24 March – Day 15

Monday 24 March

Afternoon update

Thompson said limited sensitivity testing means real traffic flows in 2031 could be in the range of plus or minus 50% of the reported values. Qualitative risk analysis is routine in major projects and should be undertaken, he argued.

In his cross-examination for the panel, Wren tried to establish the reliability of Veitch’s predictions of traffic volumes. He asked Thompson to what extent the committee can rely on on time projections given. Thompson said it was difficult to give much reliance to any of the predictions given the lack of rigour in modelling.

Those watching the hearings today commented the level of technical detail was hard-going.

Thompson faced tough cross-examination from Wren, and Tweedie questioned his credentials by inferring he does not have sufficient experience in traffic modelling. It was argued that Veitch, traffic-expert for the LMA, has more project experience than Thompson.

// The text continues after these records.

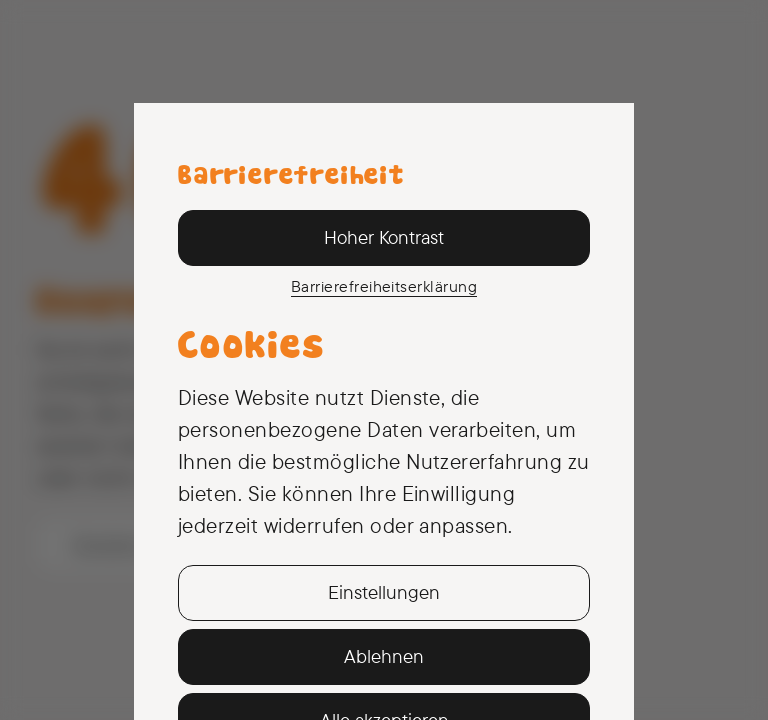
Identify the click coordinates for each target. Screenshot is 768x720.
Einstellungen (384, 592)
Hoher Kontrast (384, 237)
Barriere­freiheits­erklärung (384, 286)
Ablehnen (384, 656)
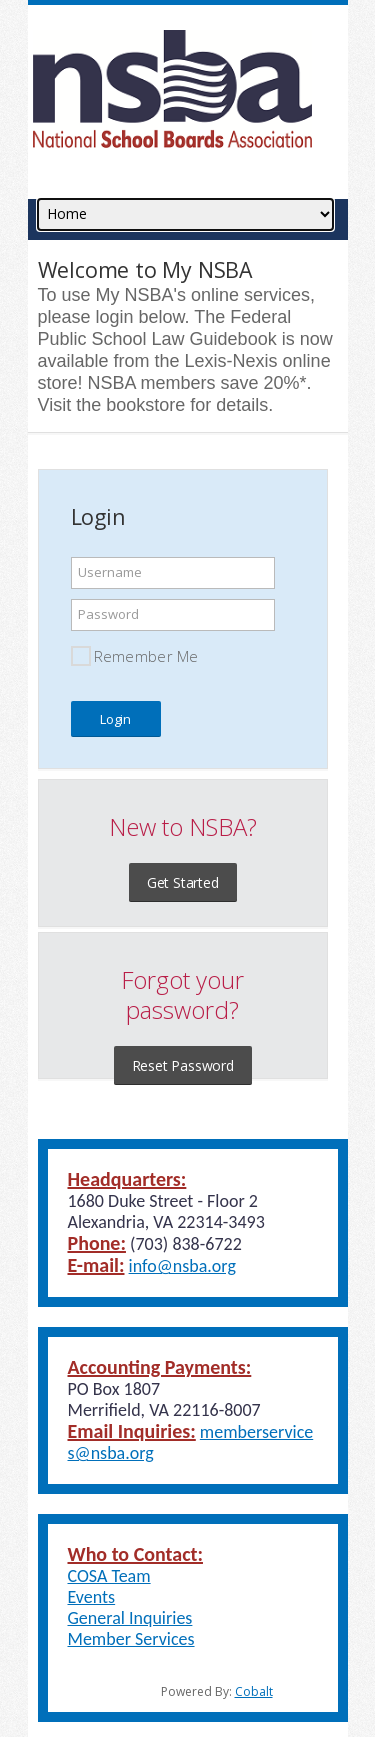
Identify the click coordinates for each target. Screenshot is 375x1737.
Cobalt (254, 1691)
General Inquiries (130, 1618)
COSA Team (109, 1576)
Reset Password (183, 1065)
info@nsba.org (182, 1266)
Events (92, 1597)
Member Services (131, 1639)
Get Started (183, 882)
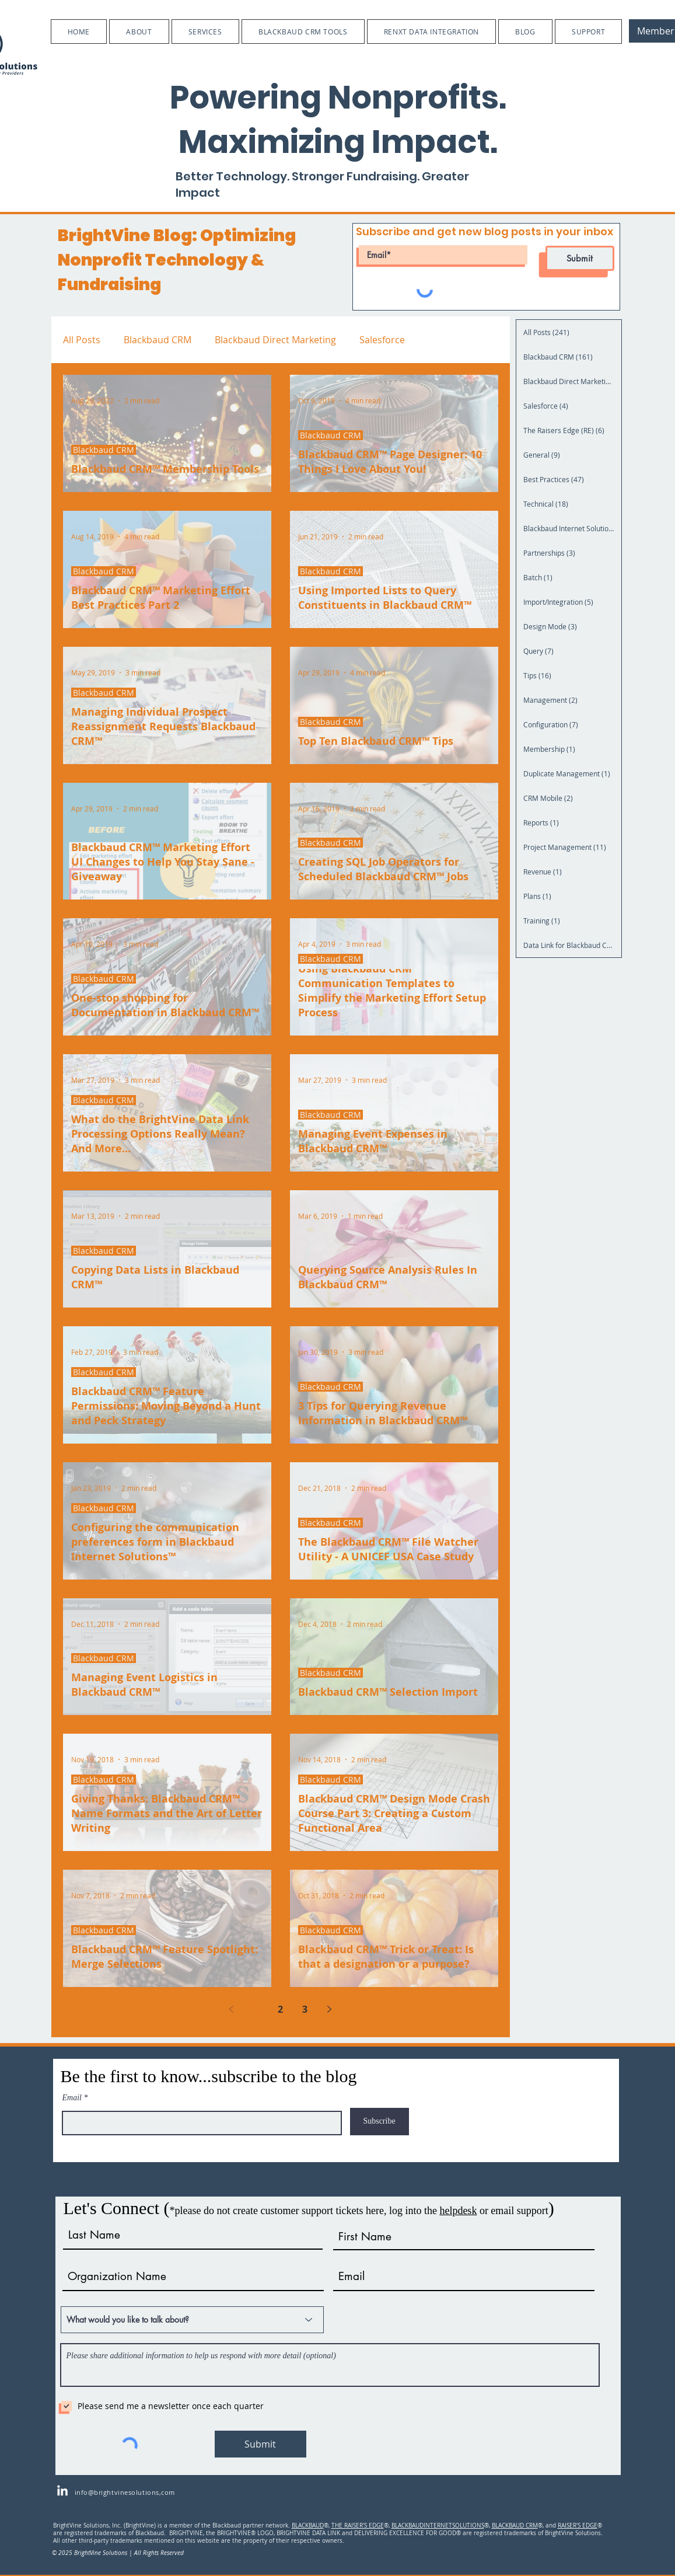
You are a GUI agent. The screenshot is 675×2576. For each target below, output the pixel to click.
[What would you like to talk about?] (192, 2319)
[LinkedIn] (62, 2491)
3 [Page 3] (304, 2009)
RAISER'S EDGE (577, 2525)
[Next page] (329, 2009)
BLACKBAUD (308, 2525)
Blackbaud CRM (157, 339)
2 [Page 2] (280, 2009)
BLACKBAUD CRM (515, 2525)
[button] (139, 31)
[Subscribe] (379, 2121)
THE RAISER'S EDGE (357, 2525)
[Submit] (579, 258)
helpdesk (458, 2210)
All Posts (81, 339)
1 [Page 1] (255, 2009)
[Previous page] (231, 2009)
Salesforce (382, 339)
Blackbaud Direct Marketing (275, 339)
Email (72, 2098)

Tweedie suggested a cost benefit analysis would be of limited use because some impacts can only be quantified and not costed. Thompson disagreed and argued for transparency and a full evaluation.

According to those watching today, the sparring between Tweedie and Thompson was relentless with the LMA trying to discredit the witness and trip up his evidence, before finally giving up to relief all round!

More experts tomorrow!

 

Lunch update

Yarra Council begins its detailed argument to prove that LMA has not provided sufficient information for the proper assessment of the negative impacts or the positive benefits.

Yarra argues the benefits claimed by LMA can be categorised into three types:

  • Resilient benefits – these have been questioned and have adverse impacts not accounted for in the CIS
  • Implied or illusory benefits – LMA has declared there are benefits such as greater capacity for the network, off-peak’ travel time improvements, social connectivity, improved access for outer suburban residents in the East and West
  • A third category was the benefits that other parties espoused, being quoted by LMA:  Eddington and Glaeser.

Regarding the impacts, Yarra said there were broad categories of massive intrusion on the community:

  •  Visual
  • Heritage destruction
  • Compulsory acquisition
  • Community amenity

More detailed reasoning and argument came from Yarra around the issue of Hoddle St flyover.   The Yarra Council argued the LMA engaged a witness who was unfamiliar with the project and that this had left the panel with a series of non-committal and incomplete statements.

Similarly, project design decisions such as Elliot Ave interchange, the western portal, and the elevated viaduct or port connection were open to alternative design and Yarra urged the committee to recommend that LMA goes back to the drawing board and ensure that the project is the best that can be delivered.

The Chair has sought clarification from Yarra with respect to their position on Part A (tunnel) without Part B (viaduct).  Barrister Adrian Finanzio has taken the question on notice to seek further instructions from the Yarra Council.

Peter Thompson has taken the expert’s chair to talk traffic for Yarra.

He says a cost benefit analysis is an integral part of assessing projects of this nature – and the absence of this means the CIS cannot be said to to comply with best practice, nor can it be said it provides value for money.

He argues there are few details in the CIS on the scope and range of sensitivity testing and that this can conceal realistic range of traffic flows.

Another notable omission is the treatment of induced traffic: induced traffic is the response of travellers to make additional trips when the cost of making those trips is reduced. Failure to address induced traffic means traffic forecasts can be distorted and project benefits can also be distorted.

The witness has no confidence that EWL represents value for money as best practice modelling must be undertaken in order to make this assessment.

Week four

Week four begins; 17 days remaining.  And still new information is sought and forthcoming.

The LMA circulated traffic data requested by the panel last week (Documents 196-7).

A document outlining the timetable was also tabled indicating that bids from tenderers are due 28 April.

New versions of the performance requirements were also tabled, as was the MOU between the City of Melbourne and LMA to manage sporting facilities at Royal Park and Princes Park (Document 204).

We will confirm the details of the MOU as soon as possible: but it possibly includes Poplar Oval becoming a turf wicket oval and Flemington Oval to be upgraded with a fence on Flemington Road.

MOU

MOU2 MOU3

The City of Yarra then opened their submission focusing on whether the project will deliver a net community benefit.

Yarra mounted the argument that the reference project does not provide a clear definition of the project and does the net community benefit test is fundamental.  They argued the LMA must show that the project is “optimal” must consider if there are prudent and feasible alternatives.

Yarra said the LMA has presented a “barely acceptable project” – and this is unacceptable.